Kaiser Is Turning Back The Clock On Mental Health Care
As Kaiser therapists, we don’t just treat patients, we advocate for them.
Kaiser Is Turning Back The Clock On Mental Health Care
As Kaiser therapists, we don’t just treat patients, we advocate for them.
We’ve passed landmark laws requiring Kaiser to reduce wait times for therapy sessions and fought hard to secure more time to meet the needs of Kaiser patients.
Just two years ago, Kaiser finally acknowledged understaffing clinics and making patients wait too long for therapy as part of a $200 million Settlement Agreement with California regulators in 2023.
With support from Kaiser patients, we were making progress, but now Kaiser is turning back the clock.
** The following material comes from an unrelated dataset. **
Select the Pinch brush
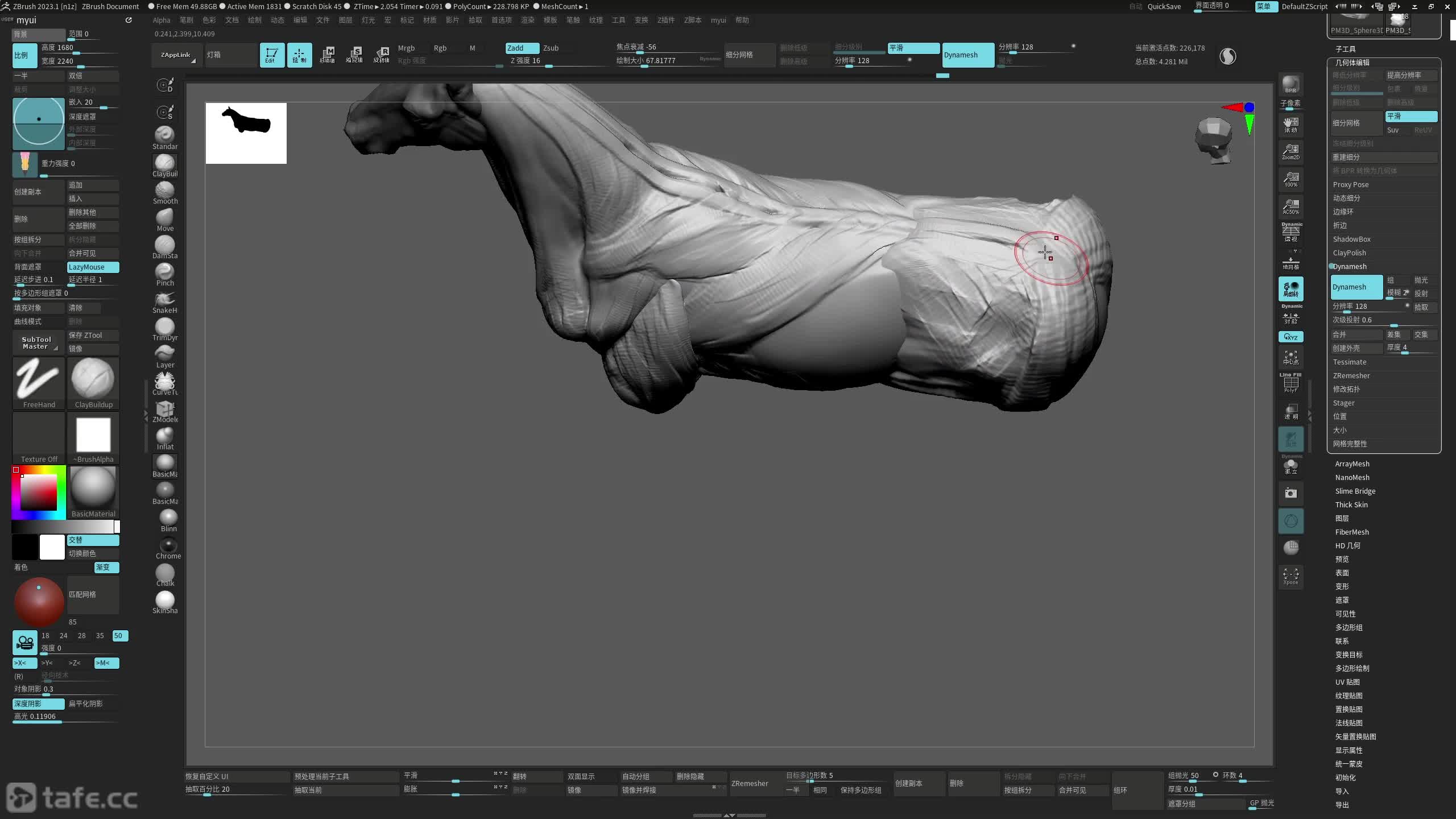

Kaiser has fewer in-house therapists today than it did a year ago.
Instead of hiring enough therapists, Kaiser is cutting costs, implementing one-size fits-all treatment programs, pursuing AI initiatives and outsourcing care.
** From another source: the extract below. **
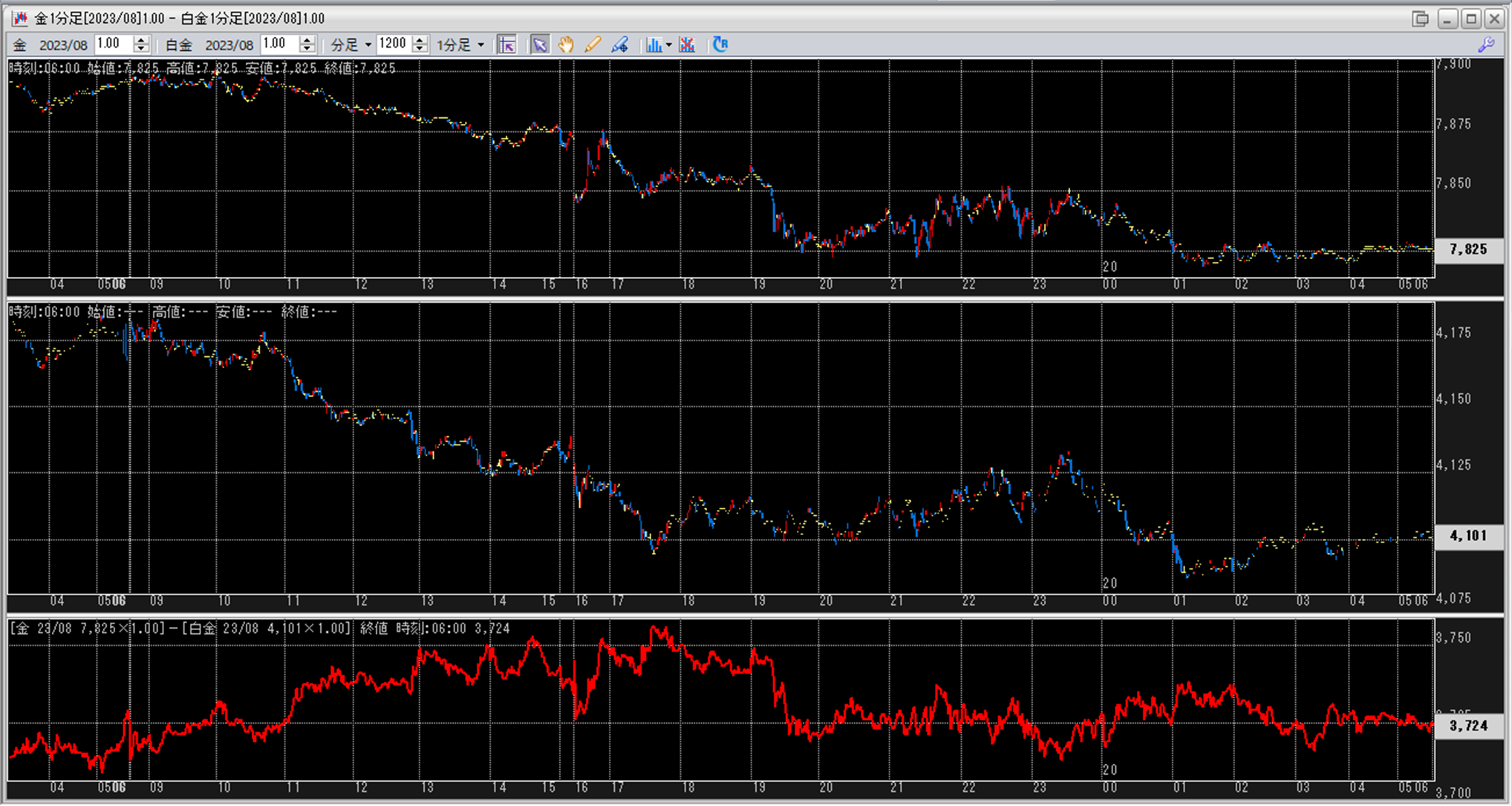
Task: Click the restore-window icon in title bar
Action: pyautogui.click(x=1420, y=19)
Instead of giving us the time and tools we need to best treat patients, Kaiser is ignoring our expertise, going so far as to put patients at risk by having unlicensed call center operators decide how patients are referred for treatment.
Kaiser Is Turning Back The Clock On Mental Health Care, But It’s Not Too Late To Stop Them. We’re Calling On Kaiser To Embrace A Contract In Northern California That:
Protects the patient care standards we’ve fought so hard to win, including making sure therapists have enough time to perform critical patient care duties that can’t be done during appointments, such as responding to patient calls and emails, connecting patients with community support, updating patient charts, and coordinating care with doctors.
Requires Kaiser to hire more therapists to meet the growing demand for mental healthcare, and to keep mental healthcare as part of Kaiser’s integrated healthcare delivery system – not relegate it to a satellite system that separates therapists from the rest of Kaiser’s care team.
Ensures that new technologies supplement our clinical expertise, not sabotage or supplant it.
Guarantees that from the moment a patient seeks mental health services, their care is guided by licensed therapists — not call center operators, AI tools, or the rigid requirements of one-size-fits-all treatment programs.
Establishes a constructive working relationship between Kaiser and its behavioral health clinicians to uphold the rights of patients to care that is timely, easily accessible, culturally competent and in full compliance with clinical standards and state mental health laws.
For The Last Decade, We Have Fought For — And Won — Progress
For Patients And Therapists.
Now Kaiser Is Turning Back The Clock In Order To Cut Corners And Cut Costs.
Don’t Let Kaiser Cut Patients And Therapists Out Too.